Jika kita sebut umat Islam yang salah, ada benarnya – dan lebih banyak kelirunya. Tentu harus dipertanyakan kembali “umat Islam yang mana?” NU-kah?, Muhammadiyah, Al-Washliyah, FPI, MUI, atau yang mana?. Pertanyaan ini akan memunculkan perdebatan panjang yang tak kunjung selesai, sebab seluruh kelompok tadi toh tidak rela dikatakan bukan bahagian dari umat Islam, bahkan Jamaah Ahmadiyah dan Usman Roy – sebagai kelompok yang ditolak dari komuniatas Islam. Masalah ini sama rumitnya jika kita menjawab Jamaah Ahmadiyah dan Usman Roy sebagai yang salah, disini kita akan bersentuhan dengan argumentasi imanen, persoalan tafsir, fiqih dan lain sebagainya – yang juga mengalami perdebatan tak kunjung selesai sepanjang sejarah. Tulisan ini, penulis tegaskan, tidak punya kapasitas untuk menyelesaikan perdebatan tersebut, karenanya cukuplah masalahnya sampai disini.

Yang terakhir, mungkin kurang tepat tapi cukup beralasan bagi penulis, bahwa pemerintah – meski tidak harus disalahkan sepenuhnya – memang kurang bijak mengambil kebijakan. Apakah ini berarti – tulisan ini – bermaksud menjustifikasi pemerintah sebagai pihak yang salah?. Dengan melihat relasi agama dan negara di Indonesia, mari kita melakukan sebuah pembacaan!.

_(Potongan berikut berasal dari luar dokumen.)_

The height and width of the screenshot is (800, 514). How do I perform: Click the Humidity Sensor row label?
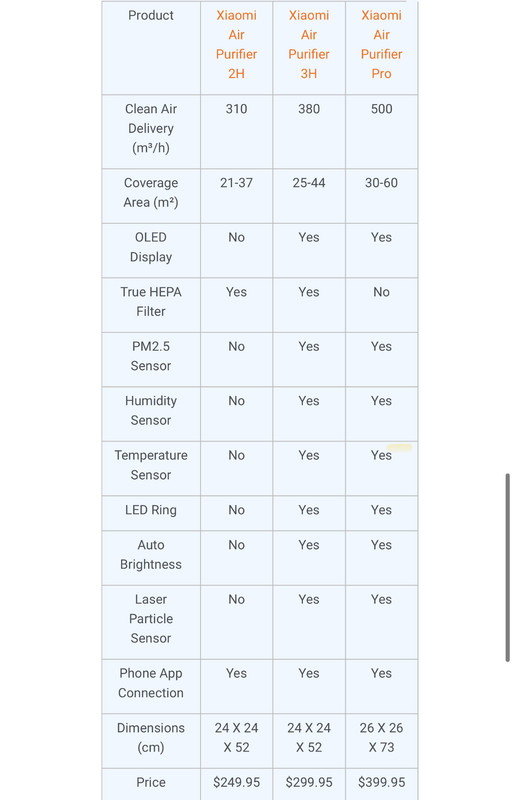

Paling tidak, ada tiga bentuk sistem pemerintahan negara terkait hubungannya dengan agama. Dua diantaranya merupakan sistem pemerintahan yang sedang marak diperbincangkan belakangan ini, yaitu sistem kenegaraan sekuler dan teokrasi. Sekuler – sebagaimana yang paling mahsyur – dipahami sebagai “pemisahan antara negara dengan agama”, dan teokrasi merupakan kebalikan dari ideologi sekuler ini, dimana agama tidak dapat dipisahkan dari kebijakan negara. Agama pada sistem pemerintahan sekuler hanya dapat berlaku pada wilayah private, sementara pada sistem teokrasi agama bukan saja tidak dibedakan, bahkan tidak dapat dipisahkan, agama adalah negara dan negara adalah agama, karenanya pada sistem teokrasi harus ada sebuah agama yang dijadikan sebagai agama resmi pada negara bersangkutan.

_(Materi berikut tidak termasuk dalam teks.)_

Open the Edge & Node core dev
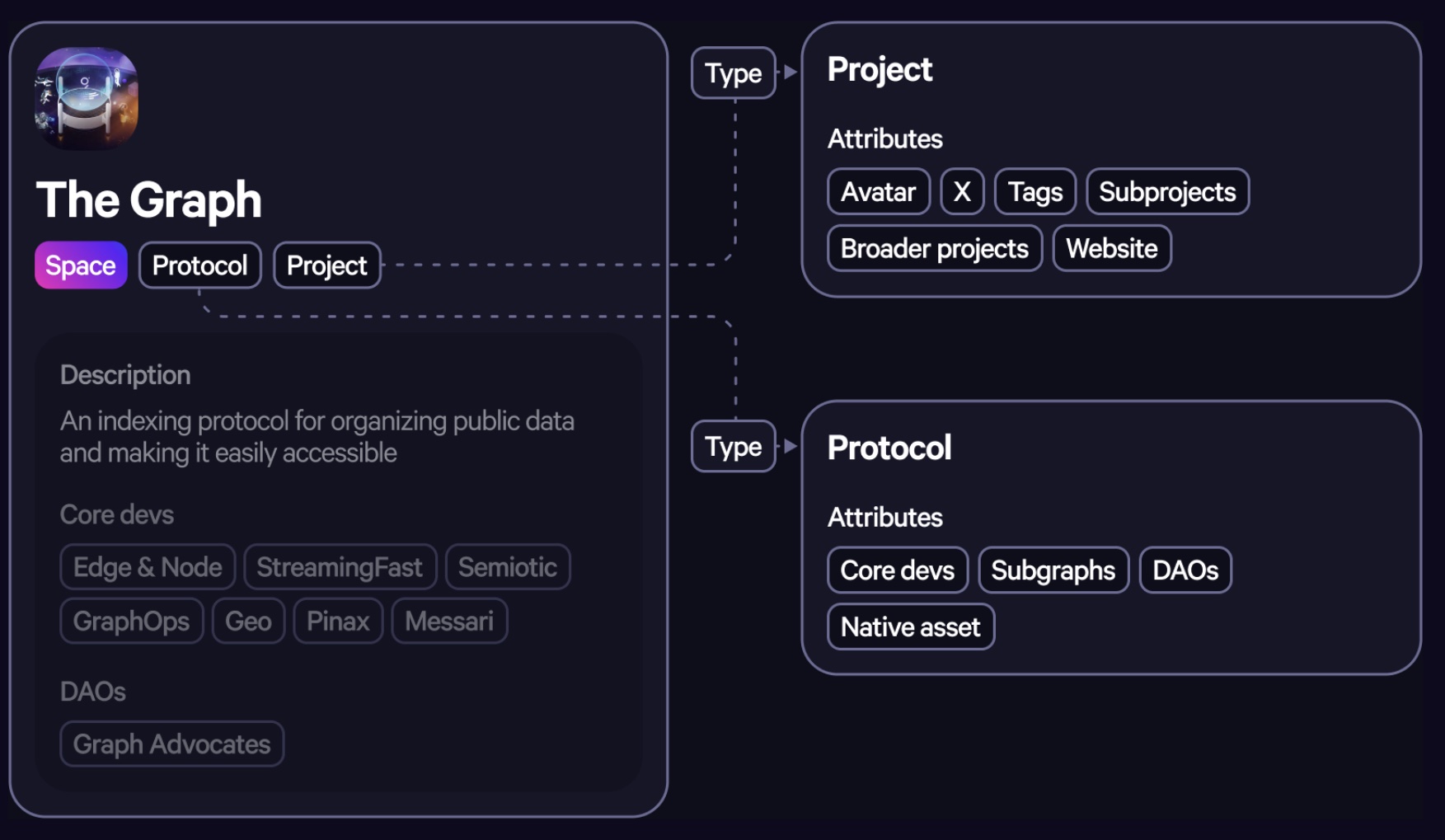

Pancasila barangkali dapat ditempatkan pada bentuk yang ketiga, tidak sekuler tidak pula teokrasi – jika dapat disepakati bahwa pancasila bukan merupakan bentuk lain dari wajah sekularisme. Sila “Ketuhanan Yang Maha Esa” – sebagai pengganti tujuh kata “kewajiban menjalankan syariat Islam bagi para pemeluknya” – mengisyaratkan bentuk pengakuan tersendiri bagi seluruh keyakinan yang ada. Karenanya, di Indonesia tidak menganut satu agama resmi sebagai agama negara, tidak pula menyingkirkan agama sebagai sebuah semangat dalam mengambil kebijakan pemerintahan. Semangat dimaksud tentu bukan semangat satu agama saja, katakanlah Islam sebagai pemeluk mayoritas, prinsip semacam inilah yang pada gilirannya melahirkan gejolak untuk menjadikan Islam sebagai dasar negara. Tapi, semangat agama yang dimaksud harus dipahami sebagai semangat “moral” dan “etika”, menekankan prinsip kejujuran, keadilan dan kebersamaan yang sejatinya diajarkan pada keyakinan dan agama manapun.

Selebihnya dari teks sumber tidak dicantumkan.